Picking up that pen meant getting a dose of the Missionary’s zombie juice straight through the skin of my fingers, just like when I’d taken his business card. On the other hand, the effects from my first exposure had only lasted about fifteen minutes. If I kept myself together, I could probably ride it out. The receptionist wasn’t going to take no for an answer, and I was about five seconds from blowing my own cover.
I picked up the pen, scribbled an X, and dropped it as fast as I could. The familiar tingling numbness hit me in seconds, making my fingers go slack.
Remember the numbness, I told myself. If you’re numb, you’re not yourself. Remember that!
Strangely, though, it didn’t seem as important as it had a minute ago. I couldn’t remember why I was so worried. The receptionist leaned over and clicked a little white button on her desk intercom.
“That’s perfect, sweetie! Now you just wait one second, right there, and somebody will come along to help you out.”

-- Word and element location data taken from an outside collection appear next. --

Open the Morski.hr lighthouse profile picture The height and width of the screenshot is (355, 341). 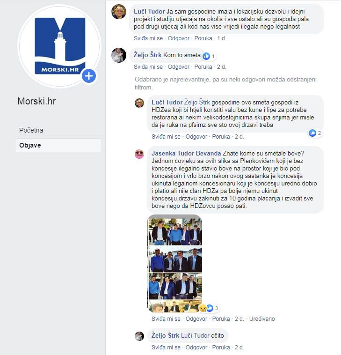tap(59, 46)
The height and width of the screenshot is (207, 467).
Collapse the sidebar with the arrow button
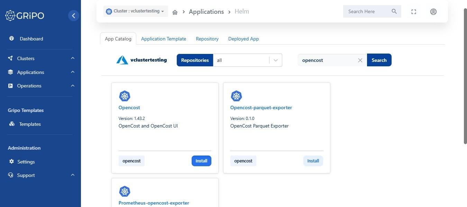[x=73, y=16]
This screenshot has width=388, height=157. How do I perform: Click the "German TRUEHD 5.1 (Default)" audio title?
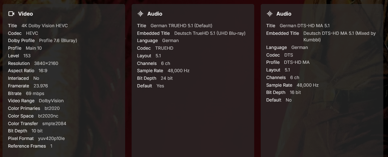[x=181, y=26]
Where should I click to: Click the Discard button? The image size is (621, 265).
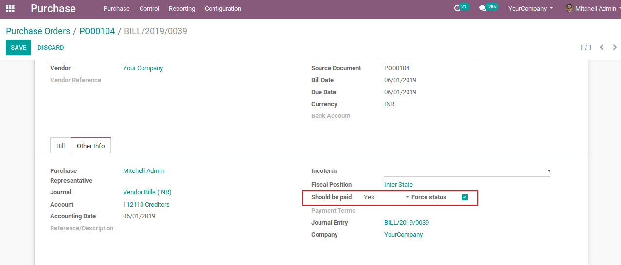tap(51, 47)
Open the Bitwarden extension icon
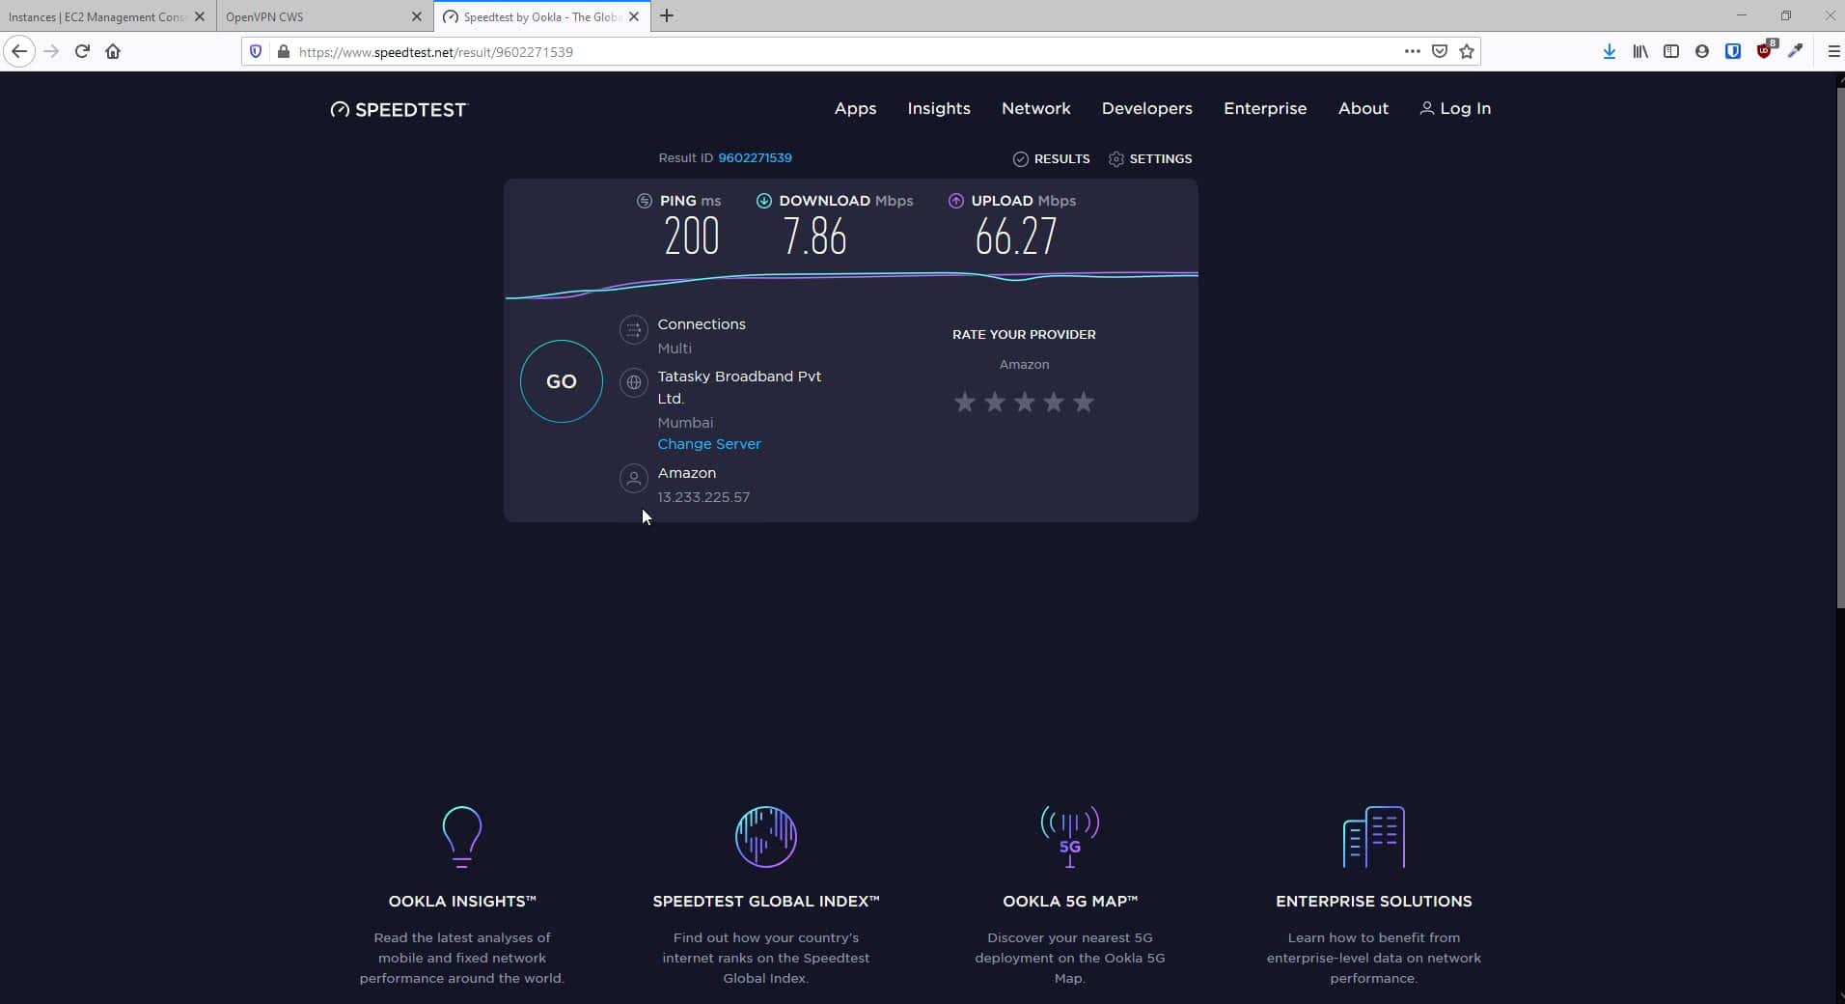Screen dimensions: 1845x1004 click(1734, 51)
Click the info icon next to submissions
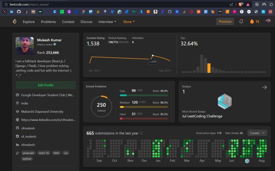This screenshot has width=275, height=171. pos(141,133)
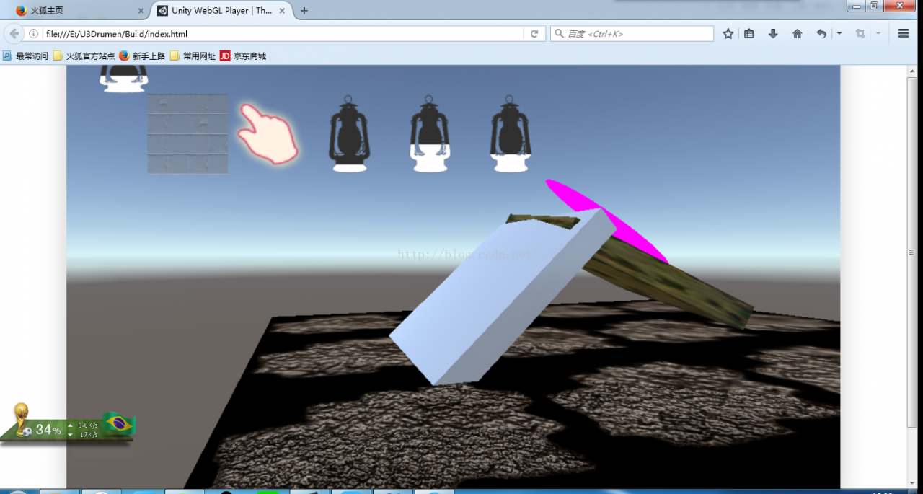
Task: Click the pointing hand icon in the game
Action: pyautogui.click(x=268, y=133)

I waited. It felt like a good idea.
The door behind her desk swung open, and the Missionary came out with a big smile and a hearty “Hey there, buddy!” He’d traded in his street ensemble for a pristine white lab coat and thick white latex gloves. I thought, on some level, that his new outfit should concern me, but I couldn’t figure out why. He was such a nice guy, why worry about it? His tranquil blue eyes, so big and expressive, welcomed me in.

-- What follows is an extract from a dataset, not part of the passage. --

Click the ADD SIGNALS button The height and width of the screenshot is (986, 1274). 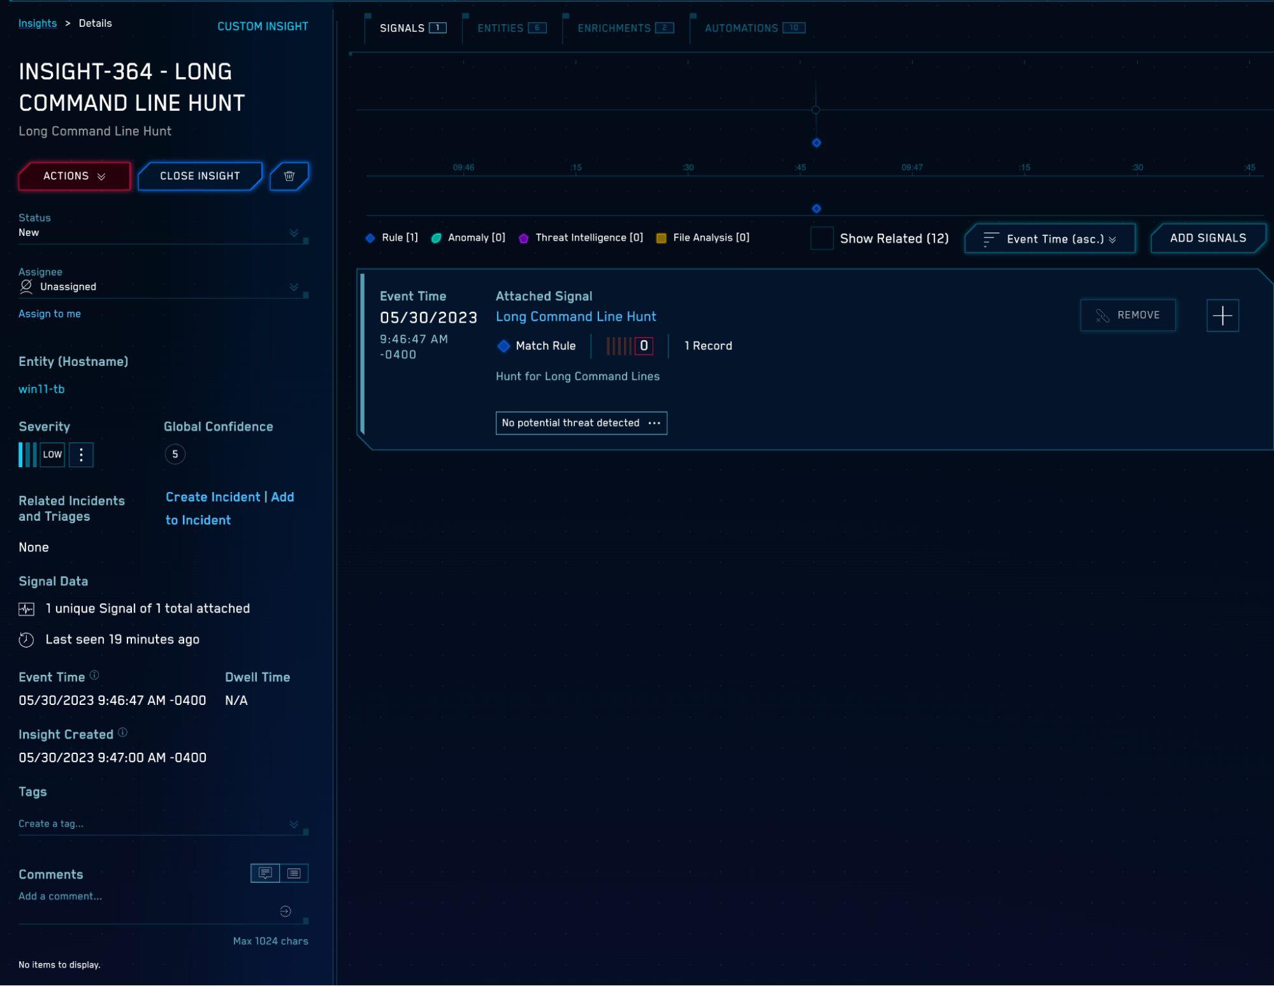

“I am so glad you came,” he told me. “Are you hungry? It’s almost lunchtime! Come on back with me. Let’s get you taken care of.”

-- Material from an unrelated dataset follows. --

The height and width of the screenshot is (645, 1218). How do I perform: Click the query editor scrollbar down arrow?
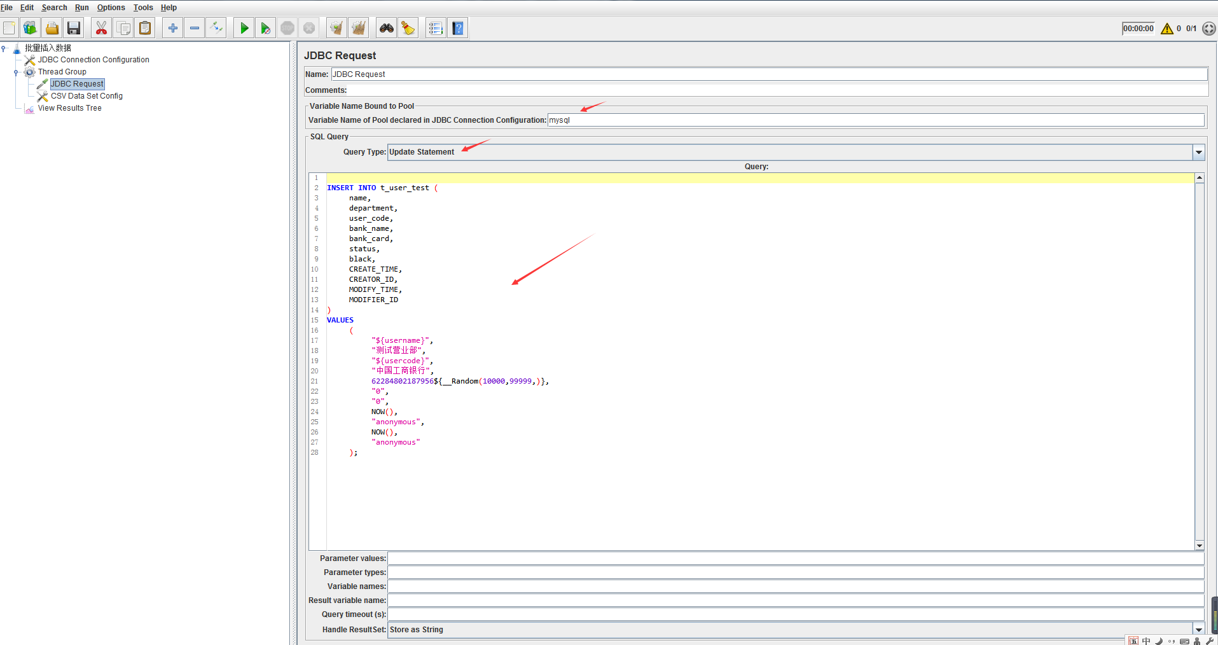point(1200,545)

He led me down a green-walled corridor lined with crisp white tiles. The air smelled like Listerine and mothballs. We paused by a rolling cart stocked with supplies from a clinic: cotton swabs, tongue depressors, bandages, and a glass jar with a shiny chrome lid.
“Just one last thing, buddy,” he said. “Stand right there, real still, okay?”
He pulled back the lid on the jar. Green glittery dust sparkled inside, like ground glass from a church window.
My thoughts squeezed through my brain like molasses, my reactions confused, like a deer trapped in the headlights of an oncoming car. I had just enough time to realize what was coming, but not enough time to stop it. He dipped his gloved fingers into the jar, raised them to his lips, and blew. The dust hit my face and I impulsively jerked back, inhaling sharply, pulling it in through my mouth and nose.
The world turned into an oil painting. Colors faded and blurred and ran like melted wax. My body went numb, and under the numbness came a wriggling itching feeling all over my body, like centipedes under my skin. My ears rang with a slow dull droning like a wordless lullaby.
“That’s better, friend. Let’s put you with the others,” I heard the Missionary say as he put his hand on my back, steering me up the corridor. Sure. Put me with the others. That sounded fine.
Steel bars rattled. A cell door slid open. Bodies moved all around me, drifting aimlessly or just standing still, wavering on their feet. I walked until I came to a cinder-block wall, and then I stopped and stared at it. The block in front of my face had so many tiny ripples, imperfections in the concrete, and I wanted to count them all. That seemed like a fine thing to do.
“His mind is not in his mind,” a voice whispered off to my side. It echoed, the reverb bouncing around inside my cotton-candy skull. I looked to my left and squinted.
The smoke-faced men hovered before me, their polished black leather Oxfords dangling an inch above the floor of the cell. The rest of the room was a blur of blobs and smears, but they stood out as if drawn onto the skin of the world with a calligrapher’s pen.
“Yes,” the other said. “He can hear us now.”
Fifteen
I’d only seen them once before, in the tortured memories of Eugene Planck’s dreams. They’d appeared to Lauren Carmichael in Nepal, taught her the arts of a sorcerer, and handed her the Ring of Solomon. They’d groomed her for twenty years, guiding her pursuit of power, but it was all a long con: she would have accidentally jump-started the apocalypse if we hadn’t been there to stop her.